■ Work task 1 ■
Reproduce a portion of the passage on the mosaic-8 coronavirus vaccine, beginning at the words "These coronavirus RBDs" and stopping after the words "this novel vaccine.".
■ Work task 2 ■
Carry on the passage about the mosaic-8 coronavirus vaccine, picking up right after its final sentence.

■ Excerpt provided ■
══════════

Dr Jack Tan, Senior Postdoctoral Scientist at the MRC Weatherall Institute of Molecular Medicine, University of Oxford, added: ​“We are delighted to be working with CEPI to further this nanoparticle technology with the goal of producing efficacious, low-cost, infrastructure-independent vaccine that will be accessible to low- and middle-income countries.” 

How the novel coronavirus vaccine works

Many current COVID-19 vaccine candidates work by presenting fragments of the SARS-CoV‑2 spike (S) protein – the receptor-binding domain (RBD) – to the body to generate an immune response. (SARS-CoV‑2 is the virus that causes COVID-19.)

The novel vaccine is designed to focus the immune response on parts of RBD shared by all viruses in the Severe Acute Respiratory Syndrome (SARS)-like Betacoronavirus family. It does this by presenting S protein fragment RBDs from SARS-CoV‑2 together with RBDs from seven other different types of coronaviruses on protein nanoparticles termed ​“mosaic‑8” nanoparticles. 

novel coronavirus vaccine will use mosaic‑8 vaccine approach [Credit: Coalition for Epidemic Preparedness Innovations (CEPI)].

The mosaic‑8 vaccine approach is being used for development of a novel coronavirus vaccine [Credit: Coalition for Epidemic Preparedness Innovations (CEPI)].

These coronavirus RBDs are attached to a nanoparticle by protein tags, enabling the structure to display fragments from multiple viruses on a single nanoparticle. 

The innovative protein ​“glue” used as part of the vaccine to attach coronavirus fragments to the nanoparticle was developed from basic science studies of the pathogenic bacterium Streptococcus pyogenes by Professor Mark Howarth at University of Oxford. 

For manufacturing of the mosaic‑8 vaccine candidate, Ingenza will adapt its Pichia pastoris and Bacillus subtilis manufacturing platforms to prepare each component of this novel vaccine. 

“We are thrilled to be working with CEPI and our colleagues at Oxford, Ingenza, and CPI to move this vaccine candidate into the clinic,” commented Dr Pamela Bjorkman, the Project Lead and David Baltimore Professor of Biology and Biological Engineering and Merkin Institute Professor at Caltech. “We are very encouraged by pre-clinical results assessing the mosaic RBD nanoparticle approach, which has demonstrated advantages over current vaccines and traditional single RBD nanoparticle vaccine candidates.”

══════════

Saved data entries:
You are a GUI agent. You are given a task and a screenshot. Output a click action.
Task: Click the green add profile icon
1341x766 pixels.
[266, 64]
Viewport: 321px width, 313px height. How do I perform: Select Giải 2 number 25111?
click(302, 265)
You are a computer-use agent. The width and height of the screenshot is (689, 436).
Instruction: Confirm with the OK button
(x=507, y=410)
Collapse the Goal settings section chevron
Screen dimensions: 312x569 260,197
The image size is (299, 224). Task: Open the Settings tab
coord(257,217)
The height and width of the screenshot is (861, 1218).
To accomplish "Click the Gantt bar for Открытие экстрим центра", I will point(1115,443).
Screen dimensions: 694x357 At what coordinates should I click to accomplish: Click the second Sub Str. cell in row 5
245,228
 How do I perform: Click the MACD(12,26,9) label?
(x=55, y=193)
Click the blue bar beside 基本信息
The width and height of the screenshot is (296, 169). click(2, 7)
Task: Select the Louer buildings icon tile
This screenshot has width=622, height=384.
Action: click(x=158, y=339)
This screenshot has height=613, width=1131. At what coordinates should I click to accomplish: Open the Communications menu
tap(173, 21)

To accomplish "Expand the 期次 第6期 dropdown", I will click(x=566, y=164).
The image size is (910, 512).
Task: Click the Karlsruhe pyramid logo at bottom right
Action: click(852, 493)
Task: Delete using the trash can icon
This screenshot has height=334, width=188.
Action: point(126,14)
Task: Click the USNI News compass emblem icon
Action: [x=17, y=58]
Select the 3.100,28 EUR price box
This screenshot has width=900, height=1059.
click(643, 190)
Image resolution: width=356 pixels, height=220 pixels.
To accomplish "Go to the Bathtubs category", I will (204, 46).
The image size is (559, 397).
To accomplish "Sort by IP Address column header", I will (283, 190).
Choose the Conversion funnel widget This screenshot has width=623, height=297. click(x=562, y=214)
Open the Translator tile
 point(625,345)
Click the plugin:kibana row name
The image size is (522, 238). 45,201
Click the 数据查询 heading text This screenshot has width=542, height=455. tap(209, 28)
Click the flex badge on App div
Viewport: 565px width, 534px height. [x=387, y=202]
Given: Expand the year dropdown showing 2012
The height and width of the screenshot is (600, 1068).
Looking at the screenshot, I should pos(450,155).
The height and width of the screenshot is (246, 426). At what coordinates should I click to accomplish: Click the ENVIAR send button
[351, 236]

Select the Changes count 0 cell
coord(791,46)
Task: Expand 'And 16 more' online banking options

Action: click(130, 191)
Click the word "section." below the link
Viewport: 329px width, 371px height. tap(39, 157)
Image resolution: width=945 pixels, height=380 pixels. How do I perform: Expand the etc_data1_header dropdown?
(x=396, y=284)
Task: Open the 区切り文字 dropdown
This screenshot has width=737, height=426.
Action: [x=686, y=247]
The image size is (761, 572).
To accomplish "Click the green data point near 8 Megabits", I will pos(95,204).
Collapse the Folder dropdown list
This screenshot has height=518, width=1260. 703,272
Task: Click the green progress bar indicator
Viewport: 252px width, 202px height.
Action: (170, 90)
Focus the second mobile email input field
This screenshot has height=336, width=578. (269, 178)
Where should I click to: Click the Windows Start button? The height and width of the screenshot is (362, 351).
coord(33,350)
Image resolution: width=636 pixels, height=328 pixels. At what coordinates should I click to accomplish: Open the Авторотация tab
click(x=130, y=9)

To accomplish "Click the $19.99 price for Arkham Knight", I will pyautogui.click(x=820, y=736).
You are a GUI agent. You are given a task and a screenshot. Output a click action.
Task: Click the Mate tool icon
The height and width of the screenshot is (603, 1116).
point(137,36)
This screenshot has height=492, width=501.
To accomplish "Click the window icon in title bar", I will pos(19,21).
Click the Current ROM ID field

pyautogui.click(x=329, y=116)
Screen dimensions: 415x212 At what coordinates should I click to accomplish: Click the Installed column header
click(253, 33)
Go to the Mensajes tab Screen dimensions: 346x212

══════════

■ Answer section 1 ■
These coronavirus RBDs are attached to a nanoparticle by protein tags, enabling the structure to display fragments from multiple viruses on a single nanoparticle. 

The innovative protein ​“glue” used as part of the vaccine to attach coronavirus fragments to the nanoparticle was developed from basic science studies of the pathogenic bacterium Streptococcus pyogenes by Professor Mark Howarth at University of Oxford. 

For manufacturing of the mosaic‑8 vaccine candidate, Ingenza will adapt its Pichia pastoris and Bacillus subtilis manufacturing platforms to prepare each component of this novel vaccine.

■ Answer section 2 ■
The pre-clinical research published in Science demonstrates that the mosaic‑8 nanoparticle vaccine technology elicits protective immune responses against SARS-like Betacoronaviruses with components displayed on the mosaic nanoparticle, as well as coronaviruses from which no components were displayed.

This suggests the novel vaccine technology may also provide protection against future SARS-CoV‑2 variants and as-yet-undiscovered coronaviruses that could transfer into the human population. 

Initial development and validation of the prototype mosaic‑8 vaccine approach was supported by Wellcome Leap and Caltech’s Merkin Institute for Translational Research. 

Ensuring access to vaccines

CEPI is a leader in funding all-in-one coronavirus vaccine research, and to date has made eleven awards under its $200 million programme supporting projects that could provide broad protection against SARS-CoV‑2 variants and other Betacoronaviruses. The programme is part of a $3.5 billion ‘pandemic preparedness plan’ that seeks to reduce/eliminate the threat of future pandemics.

In May 2020, CEPI invested an additional $384 million to accelerate the development and manufacture of Novavax’s NVX-CoV2373 vaccine.

Betacoronaviruses are types of coronavirus that cause SARS and Middle East Respiratory Syndrome (MERS), and have been responsible for major epidemics in Asia and the Middle East in recent years.

CEPI said it is committed to the principle of equitable access to the vaccines it funds.

Under the terms of this agreement, CEPI and its consortium partners – Caltech and The University of Oxford, CPI and Ingenzahave committed to achieving equitable access to the outputs of this project by way of pricing, volume commitments and potential deployment of the technology to low- and middle-income country manufacturers.